1
EXHIBIT 4.44
THIRD AMENDMENT TO AMENDED
AND RESTATED CREDIT AGREEMENT
THIS THIRD AMENDMENT TO AMENDED AND RESTATED CREDIT AGREEMENT (the
"Amendment"), dated this 17th day of November, 1997, is made by and between
INSTEEL INDUSTRIES, INC., a North Carolina corporation (the "Borrower"); and
FIRST UNION NATIONAL BANK, a national banking association (the "Bank"), to the
Amended and Restated Credit Agreement, dated January 26, 1996, as amended by
First Amendment thereto, dated April 11, 1997, and by Second Amendment thereto,
dated as of April 30, 1997 (the Amended and Restated Credit Agreement, as
amended, modified, restated or supplemented from time to time, being hereinafter
referred to as the "Credit Agreement). All capitalized terms used herein
without definitions shall have the meanings ascribed to such terms in the Credit
Agreement.
RECITALS
A. Pursuant to the Credit Agreement, the Bank has made available
to the Borrower a Revolving Line of Credit in the amount of $50,000,000 and a
Letter of Credit Facility in the amount of $10,000,000.
B. The Borrower has requested that the Bank (i) consent to the
sale of certain equipment owned by Insteel Wire Products Company, a subsidiary
of Borrower ("IWP"), which equipment is leased by IWP to Insteel PanelMex S.A.

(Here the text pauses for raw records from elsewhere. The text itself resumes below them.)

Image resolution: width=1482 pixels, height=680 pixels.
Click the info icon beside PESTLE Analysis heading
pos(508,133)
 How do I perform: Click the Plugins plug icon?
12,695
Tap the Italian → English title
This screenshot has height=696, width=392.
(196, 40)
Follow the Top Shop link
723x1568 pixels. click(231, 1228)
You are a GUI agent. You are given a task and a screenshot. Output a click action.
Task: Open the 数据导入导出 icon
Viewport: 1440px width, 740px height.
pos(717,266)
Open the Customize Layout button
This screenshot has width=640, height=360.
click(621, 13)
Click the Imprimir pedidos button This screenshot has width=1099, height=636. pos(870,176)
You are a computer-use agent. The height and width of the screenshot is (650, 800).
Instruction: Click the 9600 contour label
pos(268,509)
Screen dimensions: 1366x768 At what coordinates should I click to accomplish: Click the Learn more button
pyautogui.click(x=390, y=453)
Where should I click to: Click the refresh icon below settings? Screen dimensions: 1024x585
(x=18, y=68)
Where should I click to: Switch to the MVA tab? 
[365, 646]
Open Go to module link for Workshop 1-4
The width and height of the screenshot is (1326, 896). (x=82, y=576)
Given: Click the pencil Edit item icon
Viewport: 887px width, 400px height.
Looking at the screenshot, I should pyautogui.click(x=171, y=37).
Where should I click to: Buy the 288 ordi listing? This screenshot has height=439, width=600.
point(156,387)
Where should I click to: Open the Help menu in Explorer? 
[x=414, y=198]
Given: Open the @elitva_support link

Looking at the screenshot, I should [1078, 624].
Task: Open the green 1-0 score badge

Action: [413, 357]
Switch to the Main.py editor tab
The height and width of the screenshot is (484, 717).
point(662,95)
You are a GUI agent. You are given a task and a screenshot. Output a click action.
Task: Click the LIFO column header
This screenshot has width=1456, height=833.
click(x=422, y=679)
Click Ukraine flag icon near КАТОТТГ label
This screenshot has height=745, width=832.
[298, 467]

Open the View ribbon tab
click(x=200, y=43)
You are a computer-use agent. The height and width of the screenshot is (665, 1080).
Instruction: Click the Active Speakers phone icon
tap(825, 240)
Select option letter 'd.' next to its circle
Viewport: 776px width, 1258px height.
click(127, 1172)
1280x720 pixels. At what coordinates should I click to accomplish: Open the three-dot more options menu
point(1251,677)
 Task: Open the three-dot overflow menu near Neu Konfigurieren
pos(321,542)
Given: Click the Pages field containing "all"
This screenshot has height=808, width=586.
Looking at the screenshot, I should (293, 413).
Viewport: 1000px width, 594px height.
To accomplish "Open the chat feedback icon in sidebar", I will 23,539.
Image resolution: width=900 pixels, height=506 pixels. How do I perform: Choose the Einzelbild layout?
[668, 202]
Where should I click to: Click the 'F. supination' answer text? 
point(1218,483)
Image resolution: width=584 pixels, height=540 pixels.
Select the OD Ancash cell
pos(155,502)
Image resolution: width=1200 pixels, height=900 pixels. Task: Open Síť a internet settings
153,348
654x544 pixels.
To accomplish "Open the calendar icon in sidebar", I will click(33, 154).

de C.V. ("PanelMex") and the sale of IWP's seventy-one percent (71%) investment
in PanelMex, (ii) change the ratio for the calculation for the marginal rate of
interest and marginal facility fee to be paid by Borrower, and (iii) amend
certain financial covenants.
C. The Bank has agreed to such requests and the Borrower and the
Bank have therefore agreed to amend the Credit Agreement as set forth herein.
STATEMENT OF AGREEMENT
NOW, THEREFORE, for and in consideration of the premises and other
good and valuable consideration, the receipt and sufficiency of which are
hereby expressly acknowledged, the Borrower and the Bank hereby agree as
follows:
ARTICLE I
AMENDMENTS TO CREDIT AGREEMENT
The Credit Agreement is hereby amended as follows:
1.1 Defined Terms. Section 1.1. of the Credit Agreement is
amended by deleting the definition of "Applicable Margin" in its entirety and
by substituting in lieu thereof the following:
2
"Applicable Margin" shall mean, at any date of determination, the
marginal rate of interest which shall be paid by Borrower in addition to the
LIBOR Rate and the marginal facility fee rate to be paid which coincides to the
Funded Debt to EBITDA Ratio (calculated for each Fiscal Quarter with respect to
the Fiscal Quarter then ended and the immediately preceding three (3) Fiscal
Quarters), which rates shall be determined at the end of each Interest Period
and, if appropriate, the Applicable Margin shall be reduced or increased for
the next Interest Period according to the following schedule:
Funded Debt to Applicable Margin
EBITDA Ratio For LIBOR Rate Loan Facility Fee
------------ ------------------- ------------
Equal to or less than 0.375% 0.175%
1.5 to 1.0
Greater than 1.5 to 0.500% 0.175%
1.0 but less than or
equal to 2.0 to 1.0
Greater than 2.0 to 0.625% 0.200%
1.0 but less than or
equal to 2.5 to 1.0
Greater than 2.5 to 0.750% 0.200%
1.0 but less than or
equal to 3.0 to 1.0
Greater than 3.0 to 0.875% 0.225%
1.0 but less than or
equal to 3.25 to 1.0
Greater than 3.25 to 1.000% 0.250%
1.0 but less than or
equal to 3.5 to 1.0
Greater than 3.5 to 3.000% 0.500%
1.0
During the period from the effective date of this Amendment through
March 31, 1998, if the Funded Debt to EBITDA Ratio is greater than 3.5 to 1.0
but less than or equal to 3.75 to 1.0, then the Applicable Margin for LIBOR Rate
Loans and the facility fee shall be 1% and 0.25%, respectively. If the Funded
Debt to EBITDA Ratio is greater than 3.75 to 1.0 on or prior to March 31, 1998
or if the Funded Debt to EBITDA Ratio is greater than 3.5 to 1.0 after March 31,
2
3
1998, then (i) the Default Rate shall be applicable to the Obligations
and (ii) the facility fee due and payable pursuant to Section 4.6 of
this Agreement shall be computed at the rate of 0.500%."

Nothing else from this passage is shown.